++++ TEXT UNDER STUDY ++++

Poor Liddle Thing

I don’t know how many friends Rod Liddle could count among the food sensitive community before he unveiled his latest opinion to Spectator readers, but I suspect that figure has declined considerably, if the response that appeared in my Twitter timeline is anything to go by.

He rounds up many – those with dyslexia, ADHD, ME, their parents – but it is his swipe at the free from community I’ll focus on. A response to his scepticism of the existence of food sensitivities is already taken care of – and I’m glad that blogger Becca Biscuit did so, and so well, as she eloquently explains the procedures, forward planning, struggles, pain and much more that those with allergies and intolerances can go through, in a way that someone who can eat anything (eg me) never possibly could.

Liddle’s claimed scepticism of food sensitivities stems from his observation that coeliac and suchlike weren’t around when he was a kid. I’m glad of this schoolboy error, because it demonstrates his breathtaking ignorance so perfectly. That rates of allergies and coeliac have increased, that testing protocols have improved, that we have such improved awareness of these conditions that people are more likely to be seek help … these are some of the reasons food rarely harmed when Liddle was just out of nappies but does now, and a bright twelve-year-old child with an interest in science could have guessed it to be so.

‘All in the Head’ is OK
I’m not especially interested in those who put food sensitivities down to neuroticism, hyperchondria, psychological quirks: it being ‘all in the head’. But I am fascinated that so many who do hold this opinion then use it against the sufferers, as a stick to beat them with.

++++ DATA SEGMENT ++++

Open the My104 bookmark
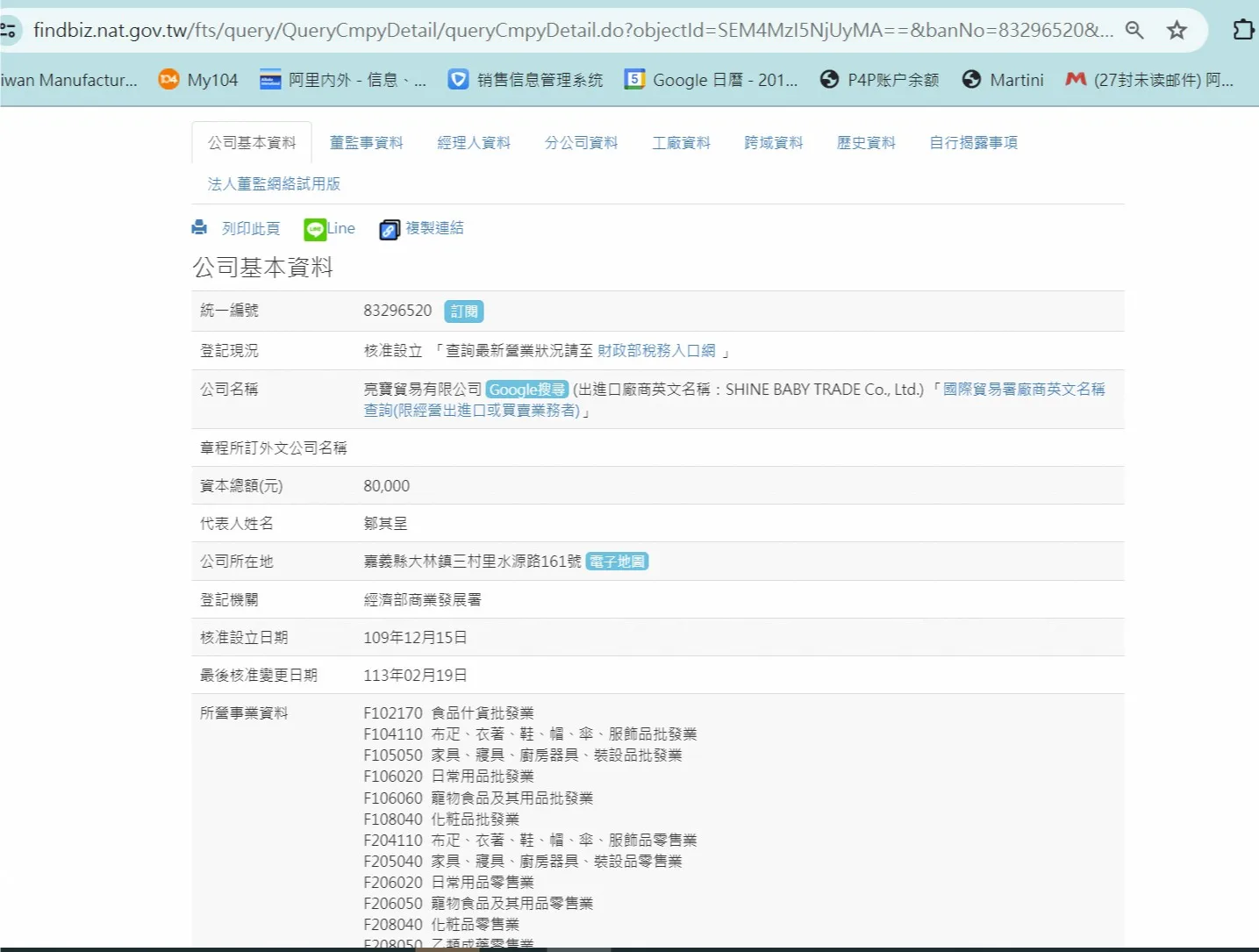 pos(198,80)
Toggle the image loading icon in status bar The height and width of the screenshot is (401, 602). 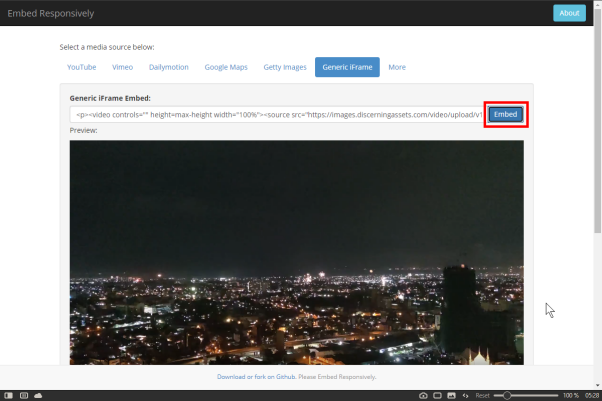[x=452, y=395]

++++

WORK INSTRUCTION =
Please answer these questions about the text on Rod Liddle above:
1. Which blogger does it credit with already responding to Liddle's scepticism of food sensitivities?
2. According to the text, what observation does Liddle's scepticism stem from?
3. Under the heading "'All in the Head' is OK", what does the writer say they are fascinated by?

SOLUTION =
1. Becca Biscuit.
2. His observation that coeliac and suchlike weren't around when he was a kid.
3. That so many who hold the "all in the head" opinion then use it against the sufferers, as a stick to beat them with.